Web developers hate IE because historically it has been constantly behind on updates of things like HTML, JavaScript, and CSS. Because of this developers essentially had to make two versions of every site, one cool one to display to Firefox and more recently Chrome users (and a few users of other browsers like Opera) and one plain one to display to Internet Explorer users. As you can imagine, that makes everything way harder than it needs to be. Until IE 9 came out, IE 8 did not support HTML5 which is even to this day impeding the flow from slow, resource hogging programs like Flash Player to quicker running in-browser alternatives such as the canvas tag. Every site that uses the canvas tag has to support a fallback to Flash Player for IE 8 and below users. Believe it or not,
this is a large population of the internet. IE9 only commands
6% more of internet users. IE6 actually commands 6.3% of the population of internet users. If you add up all of the people who use outdated browsers (most of which are IE users that still use the version that shipped with their old computer), you get a significant chunk of the userbase.
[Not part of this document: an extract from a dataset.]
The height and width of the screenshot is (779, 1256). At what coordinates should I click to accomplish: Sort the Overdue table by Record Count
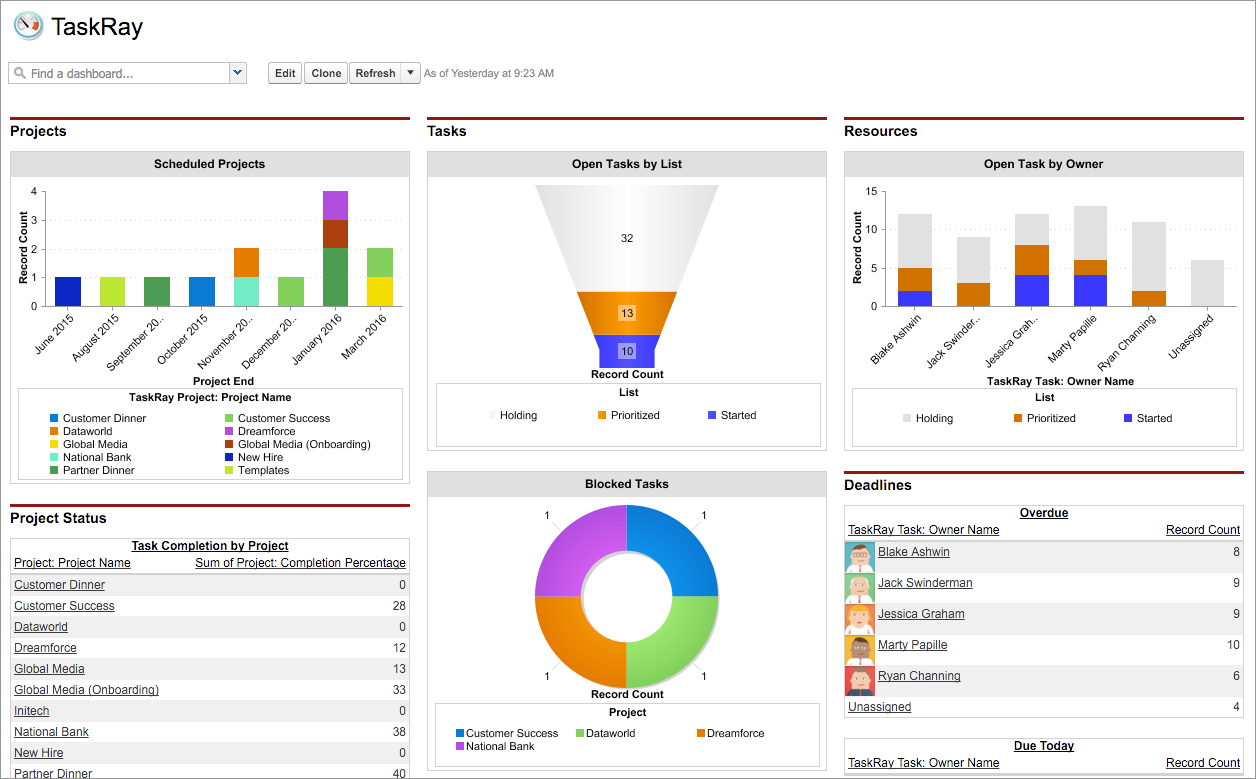point(1202,529)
Other browsers like Google Chrome and Mozilla Firefox have a main priority of staying up to date (both of which have a developer version that updates
daily) and even pioneering new features for browsers to make the Internet a better place. In the end, the reason people hate IE is because out of the leading three browsers (Chrome, Firefox, and IE) IE supports the least features and takes the longest to update to new, post-beta features. In reality it's a bandwagon of people who aren't web developers siding with people who actually do have a reason to dislike IE.
Sorry if that sounded like a rant, it was supposed to be informative not ranty.